1930s gold rush in Kenya

The Kakamega gold rush occurred at Kakamega, Kenya in the early 1930s, fueled partly by the reports of the geologist Albert Ernest Kitson. In his report for the Colonial Office Kitson suggested that possibly as much as half of the gold being prospected was wasted by amateur techniques. In an article for the magazine The Spectator, Kitson compared the influx of amateur gold-prospectors to the Klondike Gold Rush in Canada in 1897-8 : "The road to Kakamega now resembles a miniature 'trail of 98' without the snow. Old mining men, from ex-Klondyke Pioneers to Australian backwoodsmen, are hurrying to the spot". But it seems that Kitson's initial report had helped create the rush in the first place by highlighting the rich pickings available.
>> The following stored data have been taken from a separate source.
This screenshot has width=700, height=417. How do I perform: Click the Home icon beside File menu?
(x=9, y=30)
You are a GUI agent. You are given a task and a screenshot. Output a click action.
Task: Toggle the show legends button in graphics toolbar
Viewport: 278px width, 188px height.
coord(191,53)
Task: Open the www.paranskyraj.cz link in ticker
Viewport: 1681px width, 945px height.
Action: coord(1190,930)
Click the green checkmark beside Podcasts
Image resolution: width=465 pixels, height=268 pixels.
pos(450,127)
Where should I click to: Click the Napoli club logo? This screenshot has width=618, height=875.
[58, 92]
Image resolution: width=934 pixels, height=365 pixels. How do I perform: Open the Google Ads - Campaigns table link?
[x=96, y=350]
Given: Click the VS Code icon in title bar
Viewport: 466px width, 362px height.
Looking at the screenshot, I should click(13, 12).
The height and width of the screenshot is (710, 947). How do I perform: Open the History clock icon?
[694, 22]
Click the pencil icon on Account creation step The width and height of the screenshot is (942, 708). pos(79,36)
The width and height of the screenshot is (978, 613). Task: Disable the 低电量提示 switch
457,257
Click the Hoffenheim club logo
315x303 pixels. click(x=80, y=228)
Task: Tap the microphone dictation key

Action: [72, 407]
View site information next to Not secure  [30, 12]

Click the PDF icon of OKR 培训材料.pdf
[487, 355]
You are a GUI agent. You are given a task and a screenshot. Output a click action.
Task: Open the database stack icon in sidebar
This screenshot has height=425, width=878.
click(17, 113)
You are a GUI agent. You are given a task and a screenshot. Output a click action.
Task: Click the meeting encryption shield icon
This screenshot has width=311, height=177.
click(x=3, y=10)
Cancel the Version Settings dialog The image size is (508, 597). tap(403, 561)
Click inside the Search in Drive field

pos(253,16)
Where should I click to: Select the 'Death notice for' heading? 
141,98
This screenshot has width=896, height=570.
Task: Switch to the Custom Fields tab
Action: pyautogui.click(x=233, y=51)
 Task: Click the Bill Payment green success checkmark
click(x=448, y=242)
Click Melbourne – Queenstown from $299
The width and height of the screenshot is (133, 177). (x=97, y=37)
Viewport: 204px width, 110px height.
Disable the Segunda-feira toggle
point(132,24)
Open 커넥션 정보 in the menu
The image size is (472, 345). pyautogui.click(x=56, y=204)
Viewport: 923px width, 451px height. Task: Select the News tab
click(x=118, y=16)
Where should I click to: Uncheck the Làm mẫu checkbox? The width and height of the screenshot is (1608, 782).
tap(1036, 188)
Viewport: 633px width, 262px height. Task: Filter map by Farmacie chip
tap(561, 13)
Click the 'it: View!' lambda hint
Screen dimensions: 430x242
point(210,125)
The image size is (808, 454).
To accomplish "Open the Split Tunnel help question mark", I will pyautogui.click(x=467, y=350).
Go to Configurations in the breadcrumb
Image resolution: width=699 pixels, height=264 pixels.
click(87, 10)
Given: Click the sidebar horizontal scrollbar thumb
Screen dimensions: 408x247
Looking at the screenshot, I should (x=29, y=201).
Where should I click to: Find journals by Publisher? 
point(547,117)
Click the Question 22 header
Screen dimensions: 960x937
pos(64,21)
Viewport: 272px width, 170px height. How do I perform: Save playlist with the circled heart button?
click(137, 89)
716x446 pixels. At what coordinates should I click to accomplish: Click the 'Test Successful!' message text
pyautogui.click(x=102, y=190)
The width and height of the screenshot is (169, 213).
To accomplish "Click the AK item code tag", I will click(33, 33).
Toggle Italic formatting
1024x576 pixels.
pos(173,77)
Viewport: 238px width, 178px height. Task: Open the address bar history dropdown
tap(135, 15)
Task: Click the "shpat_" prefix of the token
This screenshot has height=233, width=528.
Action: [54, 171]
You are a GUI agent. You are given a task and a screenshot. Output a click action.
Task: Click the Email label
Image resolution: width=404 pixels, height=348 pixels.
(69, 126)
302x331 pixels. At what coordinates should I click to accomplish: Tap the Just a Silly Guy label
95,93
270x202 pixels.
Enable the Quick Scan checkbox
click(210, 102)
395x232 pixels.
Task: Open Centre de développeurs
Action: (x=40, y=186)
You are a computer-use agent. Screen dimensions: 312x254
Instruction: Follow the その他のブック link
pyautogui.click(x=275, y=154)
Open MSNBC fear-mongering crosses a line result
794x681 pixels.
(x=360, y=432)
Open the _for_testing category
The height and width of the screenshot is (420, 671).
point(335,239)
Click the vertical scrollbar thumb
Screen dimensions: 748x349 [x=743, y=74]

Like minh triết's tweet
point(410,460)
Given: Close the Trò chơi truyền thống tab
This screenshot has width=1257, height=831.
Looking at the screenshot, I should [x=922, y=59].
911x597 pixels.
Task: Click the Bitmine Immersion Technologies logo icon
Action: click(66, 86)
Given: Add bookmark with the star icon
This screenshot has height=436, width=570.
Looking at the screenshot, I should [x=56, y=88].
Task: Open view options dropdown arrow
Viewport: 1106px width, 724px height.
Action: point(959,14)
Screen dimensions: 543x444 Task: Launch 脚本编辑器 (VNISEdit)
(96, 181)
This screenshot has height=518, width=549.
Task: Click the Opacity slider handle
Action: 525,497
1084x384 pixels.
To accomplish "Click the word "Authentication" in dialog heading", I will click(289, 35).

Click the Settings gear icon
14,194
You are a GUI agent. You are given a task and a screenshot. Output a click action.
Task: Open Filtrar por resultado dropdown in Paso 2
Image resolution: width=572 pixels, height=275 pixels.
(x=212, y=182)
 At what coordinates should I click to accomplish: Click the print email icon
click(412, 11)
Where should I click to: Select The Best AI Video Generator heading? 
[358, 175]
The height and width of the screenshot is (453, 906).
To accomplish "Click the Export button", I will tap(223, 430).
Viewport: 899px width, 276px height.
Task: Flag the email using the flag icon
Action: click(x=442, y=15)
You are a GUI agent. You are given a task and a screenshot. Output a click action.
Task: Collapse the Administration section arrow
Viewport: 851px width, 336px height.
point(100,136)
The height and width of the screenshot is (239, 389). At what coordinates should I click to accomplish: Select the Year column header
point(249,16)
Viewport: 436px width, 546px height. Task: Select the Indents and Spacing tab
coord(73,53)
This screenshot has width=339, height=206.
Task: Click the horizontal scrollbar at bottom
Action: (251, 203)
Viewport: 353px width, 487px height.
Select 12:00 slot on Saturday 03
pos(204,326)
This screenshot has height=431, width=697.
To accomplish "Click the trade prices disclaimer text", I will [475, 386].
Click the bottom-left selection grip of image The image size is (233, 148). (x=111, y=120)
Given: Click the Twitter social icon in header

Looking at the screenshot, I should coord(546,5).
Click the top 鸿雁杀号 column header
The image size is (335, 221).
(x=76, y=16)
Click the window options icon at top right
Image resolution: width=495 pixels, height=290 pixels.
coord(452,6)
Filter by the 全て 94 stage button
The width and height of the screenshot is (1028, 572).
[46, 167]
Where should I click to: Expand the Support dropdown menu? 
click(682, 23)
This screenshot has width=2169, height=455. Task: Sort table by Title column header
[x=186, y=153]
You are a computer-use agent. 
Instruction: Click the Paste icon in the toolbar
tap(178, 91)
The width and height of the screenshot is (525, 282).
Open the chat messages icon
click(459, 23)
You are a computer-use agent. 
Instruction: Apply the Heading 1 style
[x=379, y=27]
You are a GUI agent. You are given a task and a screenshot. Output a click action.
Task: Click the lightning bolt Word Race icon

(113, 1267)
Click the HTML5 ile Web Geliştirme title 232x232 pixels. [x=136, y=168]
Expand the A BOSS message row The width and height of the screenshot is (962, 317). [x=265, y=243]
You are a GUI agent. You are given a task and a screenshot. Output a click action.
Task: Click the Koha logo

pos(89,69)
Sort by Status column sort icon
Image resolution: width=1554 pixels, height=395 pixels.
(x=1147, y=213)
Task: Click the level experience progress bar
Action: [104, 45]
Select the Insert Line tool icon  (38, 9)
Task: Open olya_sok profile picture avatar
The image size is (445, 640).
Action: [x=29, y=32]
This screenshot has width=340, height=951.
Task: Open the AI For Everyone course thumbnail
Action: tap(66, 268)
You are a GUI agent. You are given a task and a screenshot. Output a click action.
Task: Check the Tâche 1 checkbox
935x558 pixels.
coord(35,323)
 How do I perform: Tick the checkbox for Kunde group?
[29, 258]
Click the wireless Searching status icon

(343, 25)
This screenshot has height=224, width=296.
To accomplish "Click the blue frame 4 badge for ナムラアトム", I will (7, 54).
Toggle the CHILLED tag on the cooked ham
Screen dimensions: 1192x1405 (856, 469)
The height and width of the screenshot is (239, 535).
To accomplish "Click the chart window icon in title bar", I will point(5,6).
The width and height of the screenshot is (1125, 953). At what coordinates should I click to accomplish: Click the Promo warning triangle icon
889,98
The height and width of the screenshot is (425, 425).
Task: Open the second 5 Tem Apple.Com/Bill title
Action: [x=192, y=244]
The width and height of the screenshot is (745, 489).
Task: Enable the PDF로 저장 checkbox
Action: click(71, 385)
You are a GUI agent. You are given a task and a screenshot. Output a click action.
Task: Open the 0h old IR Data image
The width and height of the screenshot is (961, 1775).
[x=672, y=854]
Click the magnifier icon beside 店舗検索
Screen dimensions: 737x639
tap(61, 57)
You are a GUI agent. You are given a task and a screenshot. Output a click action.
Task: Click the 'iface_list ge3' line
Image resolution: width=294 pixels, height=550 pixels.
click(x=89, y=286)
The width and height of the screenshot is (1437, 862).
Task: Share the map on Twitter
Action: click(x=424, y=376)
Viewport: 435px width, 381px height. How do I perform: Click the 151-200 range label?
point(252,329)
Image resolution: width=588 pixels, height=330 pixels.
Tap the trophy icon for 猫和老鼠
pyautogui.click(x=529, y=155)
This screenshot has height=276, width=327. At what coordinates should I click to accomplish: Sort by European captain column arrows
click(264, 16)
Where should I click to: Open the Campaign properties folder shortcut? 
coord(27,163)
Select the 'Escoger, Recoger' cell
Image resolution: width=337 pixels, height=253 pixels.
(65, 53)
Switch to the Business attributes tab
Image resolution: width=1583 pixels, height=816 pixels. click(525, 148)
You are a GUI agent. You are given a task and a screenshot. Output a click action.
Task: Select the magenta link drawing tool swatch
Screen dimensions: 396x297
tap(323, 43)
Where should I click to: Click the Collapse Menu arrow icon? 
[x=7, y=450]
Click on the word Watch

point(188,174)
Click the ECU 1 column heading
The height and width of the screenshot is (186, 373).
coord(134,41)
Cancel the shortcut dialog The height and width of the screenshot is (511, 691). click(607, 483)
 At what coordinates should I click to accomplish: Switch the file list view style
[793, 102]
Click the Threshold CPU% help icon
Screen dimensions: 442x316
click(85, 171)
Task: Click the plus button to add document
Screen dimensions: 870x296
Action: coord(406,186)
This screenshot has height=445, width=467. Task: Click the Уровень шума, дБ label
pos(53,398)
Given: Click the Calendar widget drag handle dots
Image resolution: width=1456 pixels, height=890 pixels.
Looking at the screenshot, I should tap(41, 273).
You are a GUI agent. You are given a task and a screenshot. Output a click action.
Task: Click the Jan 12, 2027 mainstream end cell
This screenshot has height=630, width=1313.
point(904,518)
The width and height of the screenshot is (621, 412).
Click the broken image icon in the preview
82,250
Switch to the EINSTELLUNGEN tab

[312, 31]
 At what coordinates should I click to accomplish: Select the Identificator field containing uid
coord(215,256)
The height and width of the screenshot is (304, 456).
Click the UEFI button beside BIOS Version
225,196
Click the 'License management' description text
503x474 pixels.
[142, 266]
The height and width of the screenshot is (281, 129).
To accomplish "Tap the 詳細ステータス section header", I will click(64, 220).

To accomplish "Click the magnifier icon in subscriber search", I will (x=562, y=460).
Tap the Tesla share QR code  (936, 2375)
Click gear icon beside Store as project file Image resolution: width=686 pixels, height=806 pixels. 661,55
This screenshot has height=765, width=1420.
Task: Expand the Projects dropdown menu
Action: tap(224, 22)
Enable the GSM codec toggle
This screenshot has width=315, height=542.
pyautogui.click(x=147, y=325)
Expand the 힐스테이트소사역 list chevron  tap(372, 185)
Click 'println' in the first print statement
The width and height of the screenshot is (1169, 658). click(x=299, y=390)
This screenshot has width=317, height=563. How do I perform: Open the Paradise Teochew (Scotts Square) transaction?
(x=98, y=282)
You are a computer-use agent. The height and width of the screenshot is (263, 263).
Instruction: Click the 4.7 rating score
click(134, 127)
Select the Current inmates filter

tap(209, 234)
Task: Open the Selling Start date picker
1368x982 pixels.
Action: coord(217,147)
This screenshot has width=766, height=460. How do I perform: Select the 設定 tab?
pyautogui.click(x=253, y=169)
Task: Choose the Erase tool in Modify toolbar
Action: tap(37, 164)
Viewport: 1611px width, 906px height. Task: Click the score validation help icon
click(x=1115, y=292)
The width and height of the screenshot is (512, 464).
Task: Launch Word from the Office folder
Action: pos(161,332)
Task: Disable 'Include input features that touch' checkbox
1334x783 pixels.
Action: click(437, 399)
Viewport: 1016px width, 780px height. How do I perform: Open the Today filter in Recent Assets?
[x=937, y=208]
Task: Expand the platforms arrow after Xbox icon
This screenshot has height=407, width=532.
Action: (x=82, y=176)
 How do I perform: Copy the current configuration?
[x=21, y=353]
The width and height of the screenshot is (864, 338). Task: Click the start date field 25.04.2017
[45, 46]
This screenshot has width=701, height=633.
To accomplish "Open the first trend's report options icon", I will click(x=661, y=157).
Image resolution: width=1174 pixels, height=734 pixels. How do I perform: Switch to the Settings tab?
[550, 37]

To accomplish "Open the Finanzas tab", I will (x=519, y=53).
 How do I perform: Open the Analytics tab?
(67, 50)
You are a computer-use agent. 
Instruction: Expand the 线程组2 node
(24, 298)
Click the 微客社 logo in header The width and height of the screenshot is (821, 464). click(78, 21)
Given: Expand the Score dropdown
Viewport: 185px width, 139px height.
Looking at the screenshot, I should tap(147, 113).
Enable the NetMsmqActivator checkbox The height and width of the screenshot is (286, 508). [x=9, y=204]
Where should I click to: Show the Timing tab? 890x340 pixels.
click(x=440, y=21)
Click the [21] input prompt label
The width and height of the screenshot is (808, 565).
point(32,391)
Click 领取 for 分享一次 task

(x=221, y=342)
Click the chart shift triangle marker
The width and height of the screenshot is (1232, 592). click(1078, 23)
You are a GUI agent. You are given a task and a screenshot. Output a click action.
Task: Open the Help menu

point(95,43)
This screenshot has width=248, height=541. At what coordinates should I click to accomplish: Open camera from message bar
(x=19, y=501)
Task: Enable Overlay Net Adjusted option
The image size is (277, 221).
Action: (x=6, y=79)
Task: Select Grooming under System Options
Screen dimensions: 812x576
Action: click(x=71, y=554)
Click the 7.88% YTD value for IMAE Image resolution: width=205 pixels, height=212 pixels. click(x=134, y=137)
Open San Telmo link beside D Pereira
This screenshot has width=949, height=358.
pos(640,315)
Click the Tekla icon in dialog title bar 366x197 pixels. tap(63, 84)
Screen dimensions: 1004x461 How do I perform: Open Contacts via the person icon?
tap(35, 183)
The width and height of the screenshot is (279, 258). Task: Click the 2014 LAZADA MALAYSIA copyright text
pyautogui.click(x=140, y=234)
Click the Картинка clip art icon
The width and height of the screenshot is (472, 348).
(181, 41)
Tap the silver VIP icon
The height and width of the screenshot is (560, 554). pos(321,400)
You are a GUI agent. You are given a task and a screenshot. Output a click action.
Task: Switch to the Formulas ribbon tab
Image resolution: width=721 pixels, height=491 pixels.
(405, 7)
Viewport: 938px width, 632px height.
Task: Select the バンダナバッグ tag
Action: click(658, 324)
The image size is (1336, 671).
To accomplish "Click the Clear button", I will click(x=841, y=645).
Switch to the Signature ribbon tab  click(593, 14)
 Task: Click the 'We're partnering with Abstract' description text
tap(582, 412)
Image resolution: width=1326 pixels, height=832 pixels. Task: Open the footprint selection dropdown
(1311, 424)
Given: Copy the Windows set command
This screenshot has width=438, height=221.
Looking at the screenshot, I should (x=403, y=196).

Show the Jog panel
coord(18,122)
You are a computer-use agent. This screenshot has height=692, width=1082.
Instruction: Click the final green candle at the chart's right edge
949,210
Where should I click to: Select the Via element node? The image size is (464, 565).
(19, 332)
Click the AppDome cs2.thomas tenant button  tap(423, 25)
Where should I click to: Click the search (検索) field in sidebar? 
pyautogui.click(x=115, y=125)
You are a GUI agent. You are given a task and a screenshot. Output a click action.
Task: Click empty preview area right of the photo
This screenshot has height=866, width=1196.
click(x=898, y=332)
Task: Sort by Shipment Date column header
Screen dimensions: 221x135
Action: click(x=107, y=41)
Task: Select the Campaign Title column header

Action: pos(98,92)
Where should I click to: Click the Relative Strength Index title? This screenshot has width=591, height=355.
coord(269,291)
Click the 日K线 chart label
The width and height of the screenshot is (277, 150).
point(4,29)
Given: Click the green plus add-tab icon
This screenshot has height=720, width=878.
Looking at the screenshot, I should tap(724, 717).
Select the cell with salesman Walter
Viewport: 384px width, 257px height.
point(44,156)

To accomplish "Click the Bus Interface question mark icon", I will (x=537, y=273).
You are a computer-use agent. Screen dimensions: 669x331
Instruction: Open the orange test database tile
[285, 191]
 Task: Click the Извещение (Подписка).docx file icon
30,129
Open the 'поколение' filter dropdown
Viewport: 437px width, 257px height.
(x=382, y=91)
As The Spectator noted "Since the publication of Sir Albert Kitson's report, the population of the Kakamega goldfields had doubled". Kitson's article in this magazine merely fueled the rush still further.

The European settlers, who had been hard hit by the Great Depression, responded eagerly to news that there might be gold in the Kakamega region. Even today the region is honeycombed with abandoned miners' huts.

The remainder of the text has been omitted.